(Saved entries)
┌──
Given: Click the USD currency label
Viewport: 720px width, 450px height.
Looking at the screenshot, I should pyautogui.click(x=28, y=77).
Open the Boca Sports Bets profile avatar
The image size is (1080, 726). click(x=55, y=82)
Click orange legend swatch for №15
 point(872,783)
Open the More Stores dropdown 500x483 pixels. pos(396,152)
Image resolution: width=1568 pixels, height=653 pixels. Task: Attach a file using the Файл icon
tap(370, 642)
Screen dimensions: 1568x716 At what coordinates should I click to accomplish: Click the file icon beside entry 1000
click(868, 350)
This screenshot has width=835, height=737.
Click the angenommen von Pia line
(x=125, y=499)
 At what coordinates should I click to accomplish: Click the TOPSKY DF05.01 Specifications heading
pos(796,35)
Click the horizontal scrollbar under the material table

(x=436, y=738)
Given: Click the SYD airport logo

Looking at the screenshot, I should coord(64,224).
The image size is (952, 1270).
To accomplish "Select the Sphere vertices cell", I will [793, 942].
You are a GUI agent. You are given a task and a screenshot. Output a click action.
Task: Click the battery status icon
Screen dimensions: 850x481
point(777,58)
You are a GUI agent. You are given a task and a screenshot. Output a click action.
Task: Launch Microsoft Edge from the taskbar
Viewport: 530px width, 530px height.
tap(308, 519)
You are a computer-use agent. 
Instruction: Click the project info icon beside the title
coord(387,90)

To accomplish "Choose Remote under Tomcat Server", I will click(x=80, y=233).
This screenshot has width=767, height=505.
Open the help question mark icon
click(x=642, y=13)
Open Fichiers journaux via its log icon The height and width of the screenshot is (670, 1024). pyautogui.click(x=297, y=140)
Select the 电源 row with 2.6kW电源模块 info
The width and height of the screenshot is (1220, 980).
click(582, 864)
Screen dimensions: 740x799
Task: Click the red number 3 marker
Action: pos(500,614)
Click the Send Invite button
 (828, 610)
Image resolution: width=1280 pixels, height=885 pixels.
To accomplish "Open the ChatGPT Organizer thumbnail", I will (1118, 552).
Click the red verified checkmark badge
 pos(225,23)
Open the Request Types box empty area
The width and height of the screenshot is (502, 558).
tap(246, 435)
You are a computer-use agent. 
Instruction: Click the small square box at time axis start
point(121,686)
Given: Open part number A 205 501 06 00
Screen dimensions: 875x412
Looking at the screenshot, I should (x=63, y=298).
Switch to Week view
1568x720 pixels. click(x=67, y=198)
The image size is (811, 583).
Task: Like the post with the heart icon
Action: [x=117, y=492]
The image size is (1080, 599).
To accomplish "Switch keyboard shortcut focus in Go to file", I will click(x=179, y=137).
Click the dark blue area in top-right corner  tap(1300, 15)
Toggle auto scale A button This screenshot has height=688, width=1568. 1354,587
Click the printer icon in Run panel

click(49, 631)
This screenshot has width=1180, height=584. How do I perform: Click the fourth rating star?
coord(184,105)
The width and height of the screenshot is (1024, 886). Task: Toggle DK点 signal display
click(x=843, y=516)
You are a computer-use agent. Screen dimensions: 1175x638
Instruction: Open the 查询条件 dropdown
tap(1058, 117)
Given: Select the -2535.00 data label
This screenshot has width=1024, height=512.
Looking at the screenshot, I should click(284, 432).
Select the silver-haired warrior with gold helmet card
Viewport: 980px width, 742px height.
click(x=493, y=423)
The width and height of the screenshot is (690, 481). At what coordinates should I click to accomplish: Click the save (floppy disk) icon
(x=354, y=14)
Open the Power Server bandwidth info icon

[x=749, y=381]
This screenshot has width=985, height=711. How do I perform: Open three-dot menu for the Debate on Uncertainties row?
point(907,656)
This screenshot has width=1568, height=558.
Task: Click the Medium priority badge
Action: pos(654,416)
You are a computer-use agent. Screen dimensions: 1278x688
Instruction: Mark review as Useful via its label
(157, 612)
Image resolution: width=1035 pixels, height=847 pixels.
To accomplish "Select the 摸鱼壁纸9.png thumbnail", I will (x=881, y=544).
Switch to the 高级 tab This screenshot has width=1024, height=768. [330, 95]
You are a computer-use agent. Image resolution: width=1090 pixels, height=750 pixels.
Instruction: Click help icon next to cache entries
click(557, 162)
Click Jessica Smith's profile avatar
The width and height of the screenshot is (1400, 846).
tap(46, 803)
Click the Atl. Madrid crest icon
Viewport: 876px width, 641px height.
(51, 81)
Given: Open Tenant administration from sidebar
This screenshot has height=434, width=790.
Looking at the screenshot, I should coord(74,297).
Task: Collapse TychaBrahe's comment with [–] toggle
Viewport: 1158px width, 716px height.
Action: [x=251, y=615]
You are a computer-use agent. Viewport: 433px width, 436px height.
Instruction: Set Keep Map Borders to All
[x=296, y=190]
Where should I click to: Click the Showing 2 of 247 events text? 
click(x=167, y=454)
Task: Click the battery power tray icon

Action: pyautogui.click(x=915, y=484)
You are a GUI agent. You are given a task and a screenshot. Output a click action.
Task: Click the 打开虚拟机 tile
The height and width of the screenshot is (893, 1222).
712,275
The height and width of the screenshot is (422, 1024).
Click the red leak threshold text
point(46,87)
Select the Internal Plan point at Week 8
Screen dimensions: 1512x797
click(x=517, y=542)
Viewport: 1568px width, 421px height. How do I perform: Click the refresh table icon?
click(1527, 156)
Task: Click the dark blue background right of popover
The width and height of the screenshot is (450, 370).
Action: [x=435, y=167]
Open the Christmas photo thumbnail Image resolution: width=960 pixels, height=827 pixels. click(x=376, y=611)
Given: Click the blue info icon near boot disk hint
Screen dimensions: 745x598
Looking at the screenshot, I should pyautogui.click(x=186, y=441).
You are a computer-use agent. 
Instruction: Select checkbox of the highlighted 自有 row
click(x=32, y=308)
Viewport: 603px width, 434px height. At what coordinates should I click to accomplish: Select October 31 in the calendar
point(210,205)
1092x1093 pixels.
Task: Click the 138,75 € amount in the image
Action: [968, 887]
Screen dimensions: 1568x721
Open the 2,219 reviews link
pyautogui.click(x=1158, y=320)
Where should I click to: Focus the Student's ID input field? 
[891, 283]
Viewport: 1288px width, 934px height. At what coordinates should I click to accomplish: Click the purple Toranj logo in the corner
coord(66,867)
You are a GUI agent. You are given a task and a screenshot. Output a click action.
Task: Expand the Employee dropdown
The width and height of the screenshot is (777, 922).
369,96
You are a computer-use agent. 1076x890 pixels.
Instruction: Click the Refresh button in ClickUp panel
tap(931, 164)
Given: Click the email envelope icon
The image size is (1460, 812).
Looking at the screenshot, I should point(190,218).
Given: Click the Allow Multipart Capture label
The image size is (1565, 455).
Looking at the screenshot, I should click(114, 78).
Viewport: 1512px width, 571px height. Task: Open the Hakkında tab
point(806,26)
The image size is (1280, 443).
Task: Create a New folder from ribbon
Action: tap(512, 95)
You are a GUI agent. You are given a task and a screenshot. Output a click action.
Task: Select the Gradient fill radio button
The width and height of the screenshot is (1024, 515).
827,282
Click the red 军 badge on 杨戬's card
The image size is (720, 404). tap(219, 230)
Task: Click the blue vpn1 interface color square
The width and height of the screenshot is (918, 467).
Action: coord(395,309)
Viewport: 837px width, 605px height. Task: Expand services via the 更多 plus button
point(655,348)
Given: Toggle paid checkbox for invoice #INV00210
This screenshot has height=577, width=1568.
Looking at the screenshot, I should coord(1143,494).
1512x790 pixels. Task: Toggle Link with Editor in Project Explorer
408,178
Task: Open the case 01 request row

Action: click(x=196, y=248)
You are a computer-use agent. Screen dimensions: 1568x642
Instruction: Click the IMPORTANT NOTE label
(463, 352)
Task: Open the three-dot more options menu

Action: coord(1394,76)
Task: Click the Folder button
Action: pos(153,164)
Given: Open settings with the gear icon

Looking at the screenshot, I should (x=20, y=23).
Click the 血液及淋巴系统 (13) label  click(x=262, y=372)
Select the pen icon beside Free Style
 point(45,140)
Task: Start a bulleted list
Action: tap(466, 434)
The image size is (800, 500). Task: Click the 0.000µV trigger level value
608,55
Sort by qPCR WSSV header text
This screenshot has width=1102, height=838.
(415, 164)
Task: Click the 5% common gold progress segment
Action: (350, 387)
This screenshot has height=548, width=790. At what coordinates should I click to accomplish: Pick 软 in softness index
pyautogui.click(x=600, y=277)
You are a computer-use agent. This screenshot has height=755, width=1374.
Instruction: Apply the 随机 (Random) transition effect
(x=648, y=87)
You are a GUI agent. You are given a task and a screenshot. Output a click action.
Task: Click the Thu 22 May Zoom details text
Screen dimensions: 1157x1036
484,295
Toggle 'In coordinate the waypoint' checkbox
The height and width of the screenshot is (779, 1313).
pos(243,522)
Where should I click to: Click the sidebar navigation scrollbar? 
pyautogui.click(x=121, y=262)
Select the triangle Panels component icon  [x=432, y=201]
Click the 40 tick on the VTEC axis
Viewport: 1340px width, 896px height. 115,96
└──
Search the data and copy each line containing "blue".

> _Written answer_:
Click the dark blue area in top-right corner  tap(1300, 15)
Task: Click the dark blue background right of popover
Given: Click the blue info icon near boot disk hint
Task: Click the blue vpn1 interface color square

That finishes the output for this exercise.